• Exercise 1:
In the travel journal text, what words did a group of art students spray-paint on the Lennon Wall in November 2014?
• Exercise 2:
Write a continuation of the travel journal text, starting after its last sentence.

• Text shown:
————————
The Lennon Wall was one of the few places I chose to sit down for a longer than usual period of time in order to see what experience this frequented tourist attraction could provide me with. First, some background on the wall would be helpful. The wall was first started being tagged in 1988 with grievances from young Czechs who were followers of the “Lennonism” Movement. Since then it has been tagged over and over, erasing old graffiti and creating new art, most of it continuing the Lennon theme but not all. For example, just this past November (2014), a group of art students white-washed the entire wall and then sprayed-painted, in block letters, “THE WALL IS OVER.” Since then, the words were changed to “THE WAR IS OVER” and the wall is completely covered in artwork again. During the ten to fifteen minutes in which I sat by the wall I was able to get an feeling for the flow of tourists that came through that area and saw two American girls spray paint an American flag on the right end of the wall because today was July 4th.

Following the time spent at the Lennon wall, I continued on to find the soccer game that was supposed to be happening at 2 pm according to a Prague pick-up soccer Facebook group. I had to take two different trams to get to the soccer field, and each time, I got off the train a stop too early and had to walk to the next stop. This happened three or four times while I was in Prague. The confusion arose because many of the adjacent stations have the same name except one ends in the Czech word for “square” and one doesn’t. Also keep in mind that it was around 90º Fahrenheit and there was little shade on my walk this day. I ended up getting to the soccer field right before 2 pm, but alas, no one was there. I think not enough people said they were “in” on the Facebook page, but I’m not certain.

The last day I was in Prague (Monday), I went to one of the Islands on the river and played music on my speakers and juggled my soccer ball on my own for about an hour. I think Berlin has a park where people play sports and hang out, so that should be fun.

Journaling has been great.  This is the first time in my life where I’ve kept a journal and written in it on a consistent basis. Especially traveling on my own, there’s a lot of time where I’m not being mentally active or stimulated by my computer. It’s during these times that I start thinking about things and I can write them in my journal. What’s just as exciting, if not more, is going back and reading about the things I was worried about or thinking about and reflecting on how those have changed in just a week or two. Having that ability to reflect on internal thoughts of the past is great because it gives you a concrete benchmark to compare yourself to. For example, during the first few days of my travel, I was feeling tired and unmotivated to socialize. I went back and read what I wrote in my journal two weeks later and it made me laugh because I had gotten over the lack of motivation and was having a blast.
————————
• Data records:
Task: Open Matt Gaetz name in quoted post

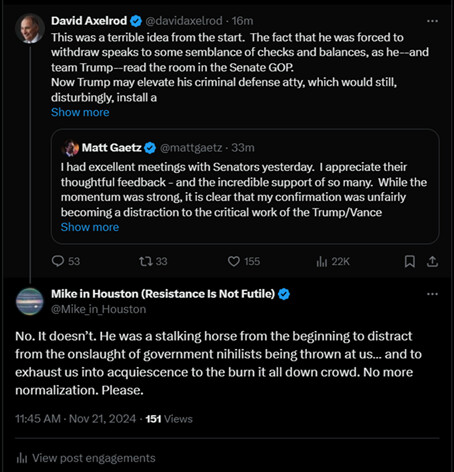Action: pyautogui.click(x=112, y=147)
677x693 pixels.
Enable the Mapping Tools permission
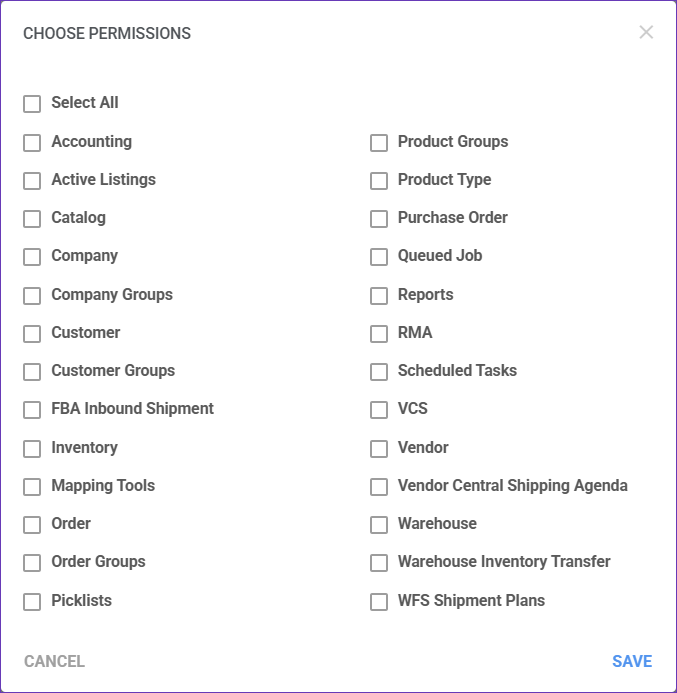(32, 487)
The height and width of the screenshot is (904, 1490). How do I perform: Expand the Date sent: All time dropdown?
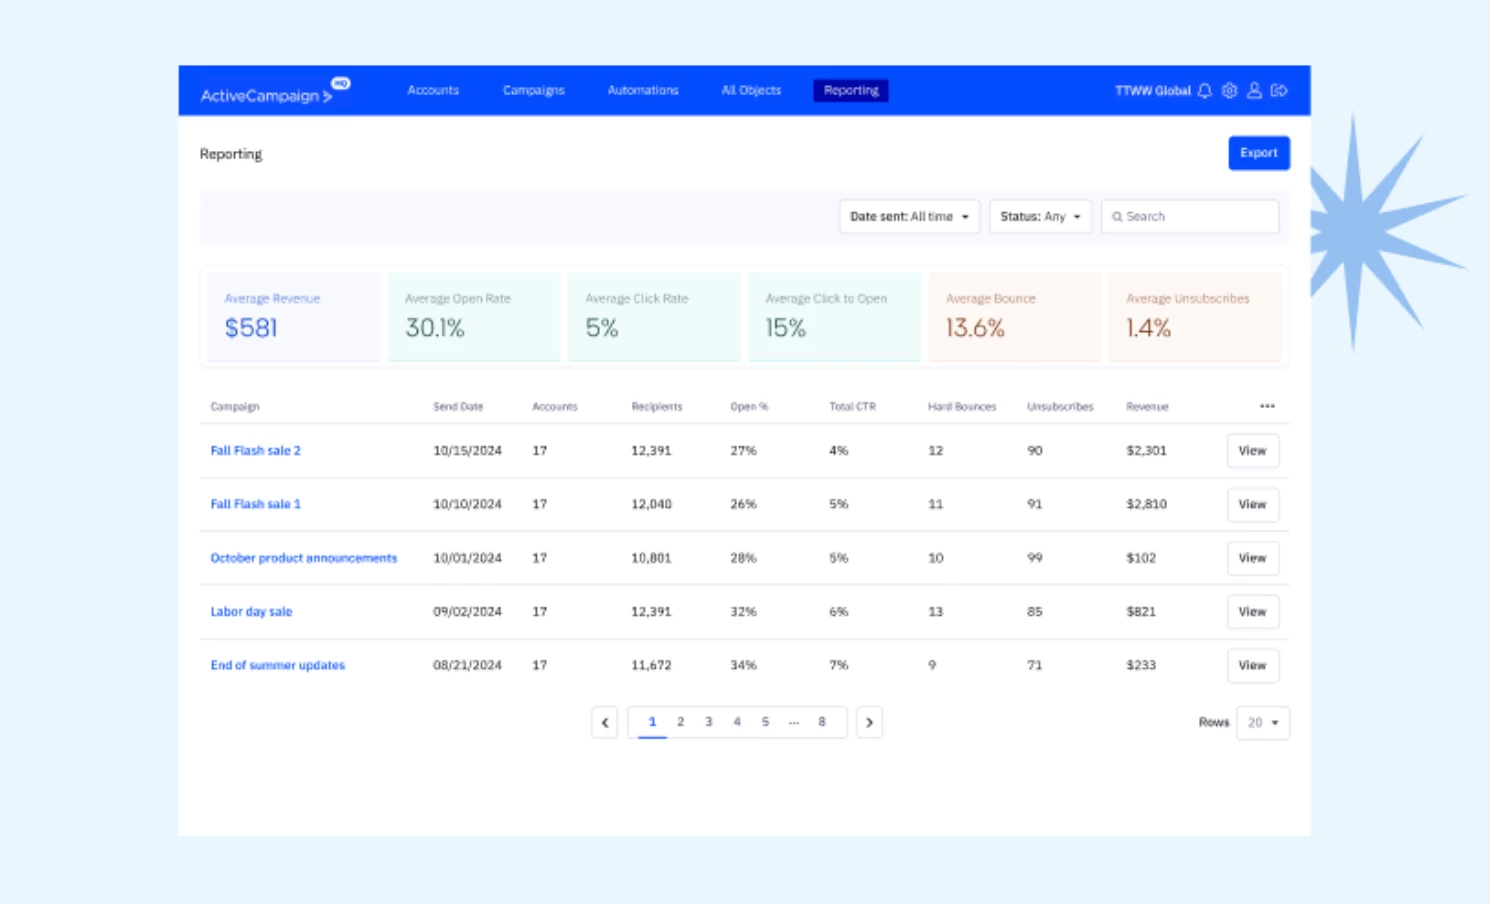909,217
————————
• Exercise output 1:
"THE WALL IS OVER"

• Exercise output 2:
Furthermore, the last three nights in Prague, I went out at night with me, myself, and my journal to find a café or bar, in hopes to meet people as well. The first night I talked to two groups of people for a little bit but spent most of my time writing. The next two nights I didn't write in my journal at all and talked to one or two people the entire time. In my mind, I suppose the journal acts as a security blanket, similar to when people go on their smartphone if they’re bored or don’t want to socialize. I haven’t quite figured out how it’s different then going on your phone but I do think it is different.

Did you like my last post on green roofs? Just like I said, I went looking for that apartment complex with the green roofs. Just take a minute to admire the absolute beauty of that image.  Gaze in wonder upon the sloping, Babylonic walls of this modern apartment complex. Imagine your children playfully trolling through the contemporary replication of the Tuileries Garden as you enjoy your evening stroll after a fulfilling day at work. Sing in harmony with the flowers, trees, and squirrels as this daydream turns into a full-on musical production. Now wake up and realize you live in the United States where sustainable living is still being understood, while European residents have been living the lifestyle for so long you can see sustainable living progress and modernize their communities.  I love seeing all the ways in which Europe is living sustainably. I will make sure to include more about it in future blogs.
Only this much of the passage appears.